Information provided below:
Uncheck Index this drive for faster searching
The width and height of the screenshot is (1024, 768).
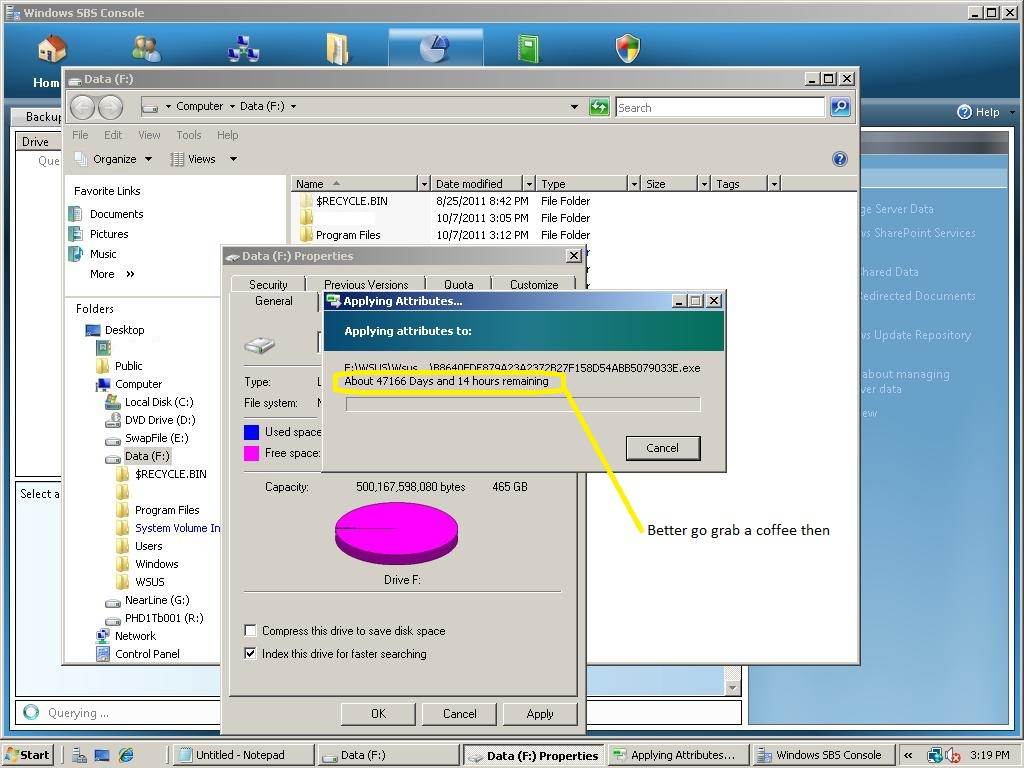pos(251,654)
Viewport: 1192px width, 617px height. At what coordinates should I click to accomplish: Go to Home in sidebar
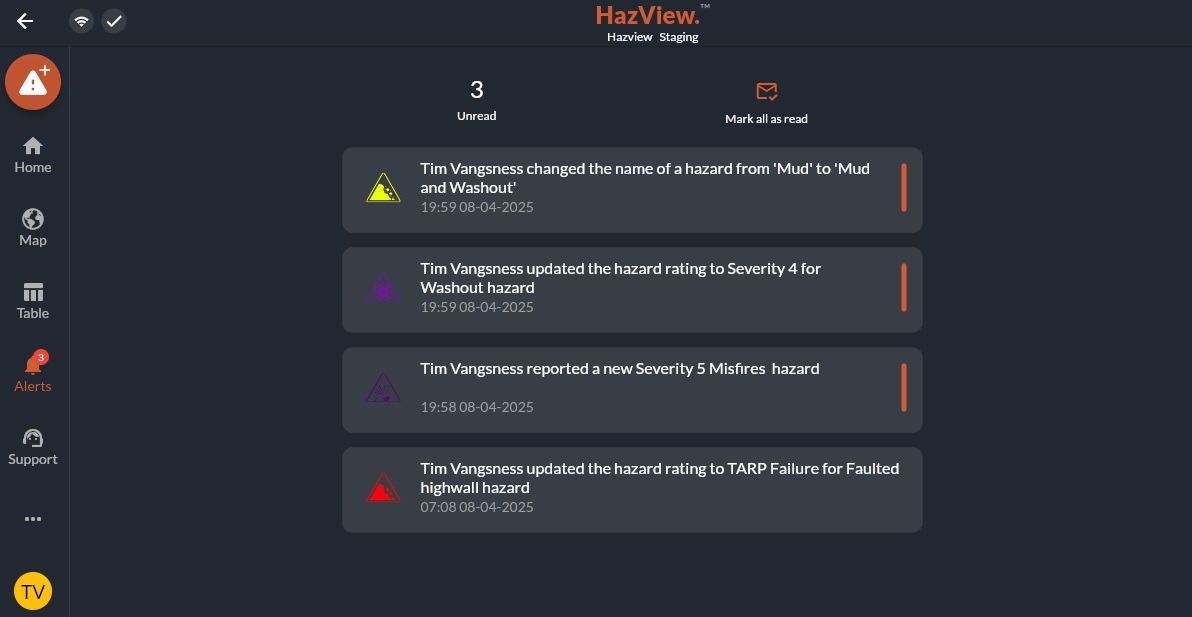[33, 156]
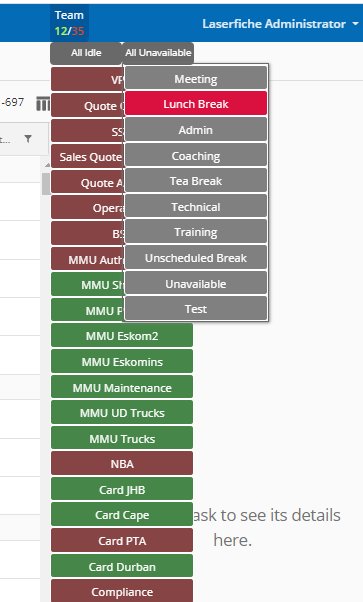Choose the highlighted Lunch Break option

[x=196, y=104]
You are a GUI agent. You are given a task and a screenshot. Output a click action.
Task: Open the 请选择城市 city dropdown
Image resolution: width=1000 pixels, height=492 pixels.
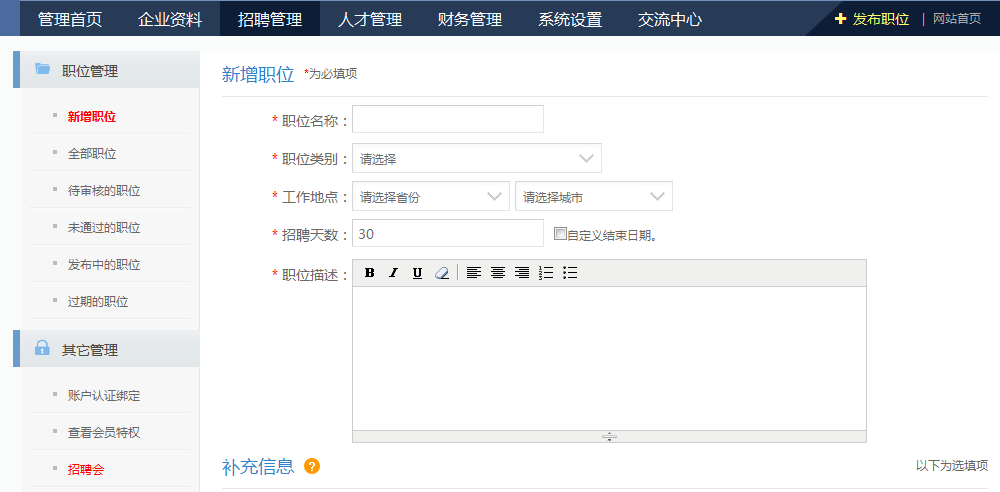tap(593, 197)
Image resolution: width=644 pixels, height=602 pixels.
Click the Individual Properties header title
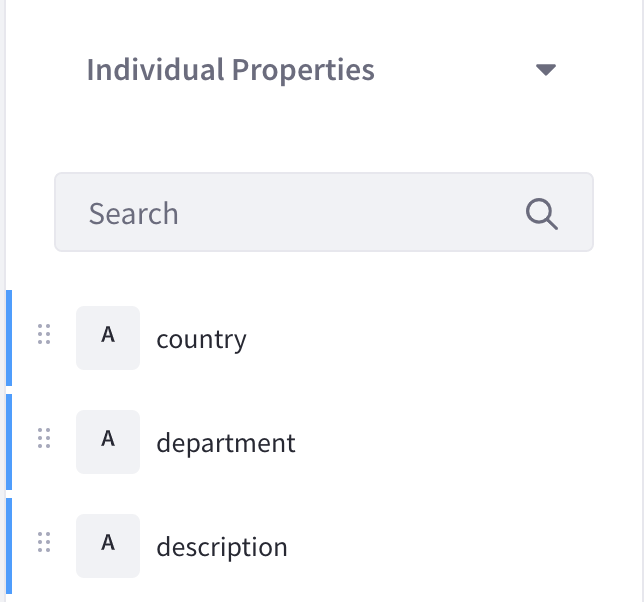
End of Information provided.
◆ What is required ◆
An exact copy of the data is required, with the pictures excluded.

◆ Answer space ◆
Uncheck Index this drive for faster searching
The width and height of the screenshot is (1024, 768).
pos(251,654)
Viewport: 1192px width, 617px height. At what coordinates should I click to accomplish: Go to Home in sidebar
[33, 156]
Choose the highlighted Lunch Break option

[x=196, y=104]
You are a GUI agent. You are given a task and a screenshot. Output a click action.
Task: Open the 请选择城市 city dropdown
Image resolution: width=1000 pixels, height=492 pixels.
tap(593, 197)
Image resolution: width=644 pixels, height=602 pixels.
Click the Individual Properties header title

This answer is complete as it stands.